今も耳をすませば練習している声は聞こえてくるものの、一部の真面目な面々だけが自主的に集まっているだけなのだろうか。
荷物を取ってくると言った真澄は、降りて来た階段を軽やかに駆け上がって行く。ショートヘアがふわふわと上下に揺れているのを見送るうちに、あっという間に見えなくなった。
再びひとりになった千結は昇降口の柱になんとなくもたれる。
誰かを待ってばかりだな、と虚しくなった。憂さ晴らしと手持ち無沙汰の解消も兼ねて、リュックを下ろして体の前で抱えると、スマホを取り出す。ぐるぐる巻かれたイヤホンコードを解いて耳に入れるとプレーヤーを起動する。
合唱部の部室──音楽室は特別教室棟の最上階にある。いくらゆるいとはいえ勝手に帰るのは流石にご法度だろうから、部員を上手く言いくるめてここに戻るには時間がかかるだろう。
シャッフル再生リストからは耳馴染みのあるドラマ主題歌が流れてきた。
先の展開を読ませないサスペンスものの主題歌らしく、短い拍が小刻みに迫ってくるようなリズムと切なげな歌声が気に入っている。

「──……♪、♪♪」

鼻歌になるかどうかギリギリのラインで口ずさんでいると、たたたと足音がメロディラインに割り込んでくる。
顔を上げれば真澄が降りてきていた。

「早いね」
「荷物少ないんで」

彼女が言う通り、真澄は小ぶりなリュックひとつだった。
千結がそれを持っていたとしても、絶対にサブバッグだらけになって、腕がちぎれそうになること間違いなしだ。
イヤホンを外してまたスマホに巻き付けていると「それだとコード、中で断線しますよ」と真顔で真澄が言う。

「わかってるけど、これが楽でしょ。なくさないし」
「ワイヤレスは?」
「そんな富豪だったらとっくに買ってる」

食い気味に返せば真澄はころころと屈託なく笑った。芽衣の笑顔とは違う。どちらが良いとか親しく感じるとか、そういう比較ではない。ただ、面白いから笑う──そんなシンプルな笑い声だった。

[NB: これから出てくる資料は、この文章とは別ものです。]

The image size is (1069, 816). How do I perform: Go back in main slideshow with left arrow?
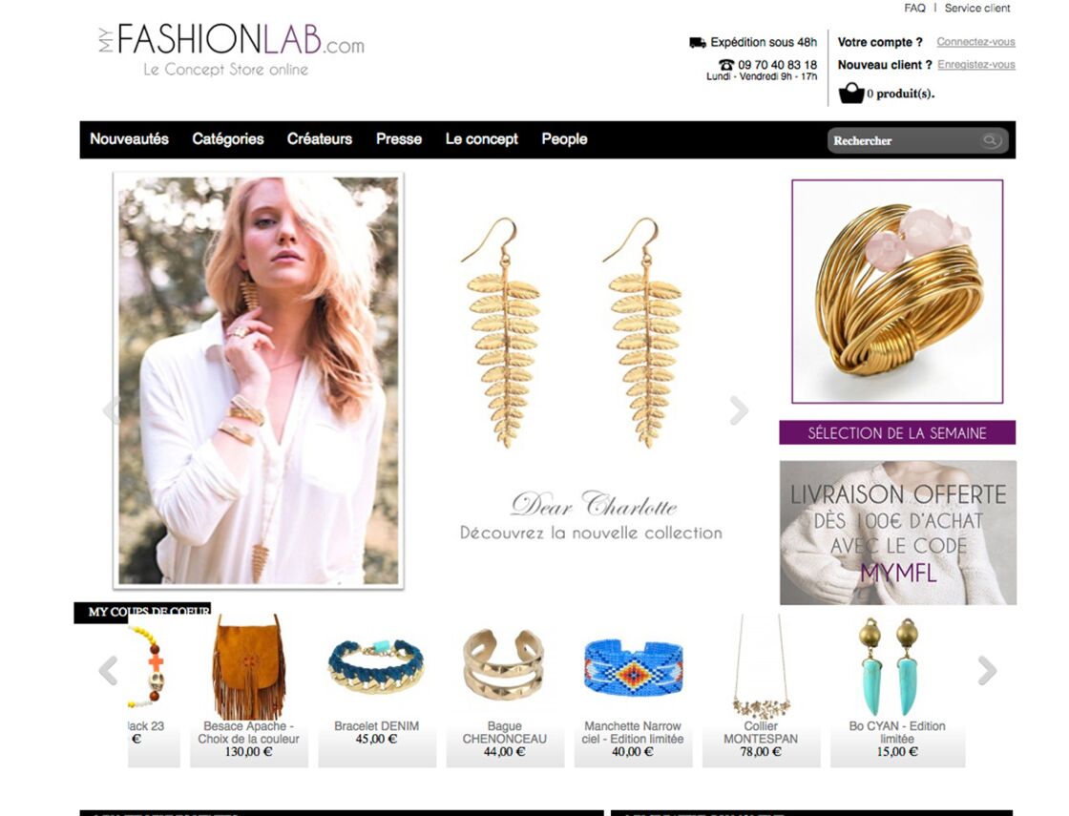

「なら真澄は? まさかこの流れでワイヤレス持ってる自慢じゃないよね?」

シンプルで心地よいはずの笑い声を遮って問うと、真澄は意外だとでも言うように目を丸くした。

「何言ってるんですか。ワイヤレスどころか有線のすら持ってませーん。てか音楽プレーヤー自体を使わないし」
「嘘ぉ!」

千結は真澄との練習を思い出す。
音程の取れたゆらがない歌声。
日頃からデモ音源を聴き込んでいないと再現は難しいメロディラインでも、彼女の声はいつもしっかりと捉えていた。

「ほんとですって。先輩に嘘ついてどーするんですか。強いて言うならここです」

真澄は自分の頭をコツンと握りこぶしで示す。

「頭の中で鳴らすんです。だから機械はいらない」

「…………はあ」

間抜けな声が出た。
いわゆる絶対音感だろうか。あれは聞いた音を何とも比べずに捉える能力だ。
それを頭の中で再現できるのだから、確かに真澄は耳がいいのだろう。
ずっと近くで練習していたにも関わらず、知らなかったことに千結の胸はちくりと痛んだ。
それぞれの学年の靴箱に向かい、出口で再び顔を合わせる。
千結はその間に表情を切り替えた。